In anticipation of U.S. entry into World War II, in July 1940, Barnett was promoted to lieutenant colonel, and in August 1940, he was assigned to command 3rd Battalion, 34th Infantry Regiment at Fort Jackson, South Carolina. From December 1940 to August 1941, he served at the Camp Croft, South Carolina Replacement Training Center, first as executive officer and later as Plans, Operations, and Training Officer (S-3). From August 1941 to May 1942, Barnett served on the Air Support Command staff at Bolling Field, District of Columbia and its successor unit, the Air Support Section at Army Air Forces Headquarters in Washington, D.C. He was promoted to temporary colonel in December 1941.

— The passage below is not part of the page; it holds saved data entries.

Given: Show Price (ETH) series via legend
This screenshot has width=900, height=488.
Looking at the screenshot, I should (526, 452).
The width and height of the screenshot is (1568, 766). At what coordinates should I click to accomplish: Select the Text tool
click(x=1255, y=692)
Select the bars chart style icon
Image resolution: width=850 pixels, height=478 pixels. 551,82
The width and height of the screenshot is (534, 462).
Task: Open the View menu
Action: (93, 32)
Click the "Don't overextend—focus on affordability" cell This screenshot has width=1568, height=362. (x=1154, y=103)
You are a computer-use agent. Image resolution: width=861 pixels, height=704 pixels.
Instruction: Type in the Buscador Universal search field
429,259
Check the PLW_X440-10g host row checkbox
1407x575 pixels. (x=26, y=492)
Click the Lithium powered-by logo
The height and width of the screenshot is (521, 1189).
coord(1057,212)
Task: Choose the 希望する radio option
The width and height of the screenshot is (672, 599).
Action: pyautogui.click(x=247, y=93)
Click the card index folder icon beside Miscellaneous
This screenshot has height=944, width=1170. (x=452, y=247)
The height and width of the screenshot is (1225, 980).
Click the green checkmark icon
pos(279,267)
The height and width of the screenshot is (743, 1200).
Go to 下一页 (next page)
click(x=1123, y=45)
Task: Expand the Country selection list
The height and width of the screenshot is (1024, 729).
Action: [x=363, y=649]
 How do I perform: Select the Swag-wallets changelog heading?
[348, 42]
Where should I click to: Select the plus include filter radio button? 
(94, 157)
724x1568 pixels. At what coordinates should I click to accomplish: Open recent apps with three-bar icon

In May 1942, Barnett was assigned to Camp Swift, Texas as commander of the 378th Infantry Regiment. In July 1942, he was promoted to temporary brigadier general and assigned as assistant division commander of the 93rd Infantry Division at Fort Huachuca, Arizona. In December 1942, Barnett was appointed chief of staff of U.S. Army Forces, South Pacific Area. He was promoted to temporary major general in January 1944. As chief of staff, Barnett oversaw planning of U.S. military activities for several campaigns and battles, including the Guadalcanal campaign and Solomon Islands campaign.

==Later career==
Barnett returned to the United States in August 1944 and assumed command of the 70th Infantry Division. The division arrived in Marseille, France during December 1944 and January 1945, after which it moved north and carried out defensive operations along the west bank of the Rhine in the vicinity of Bischweiler. In mid-January 1945, the division's Infantry regiments moved to an area near Saarbrücken, where it conducted reconnaissance patrols and improved defensive positions. When the division was consolidated in February 1945, it began offensive operations and it captured Saarbrücken on March 20. After penetrating Germany's Siegfried Line defenses along the north bank of the Saar, the 70th Division captured Völklingen, Saarland, and several other cities and towns. In April, Barnett's division took part in reducing German defenses in the Saar Basin. After the European war ended in May 1945, the 70th Infantry Division took part in occupation duties, with posts in Otterberg, Bad Kreuznach, Frankfurt, and Diez.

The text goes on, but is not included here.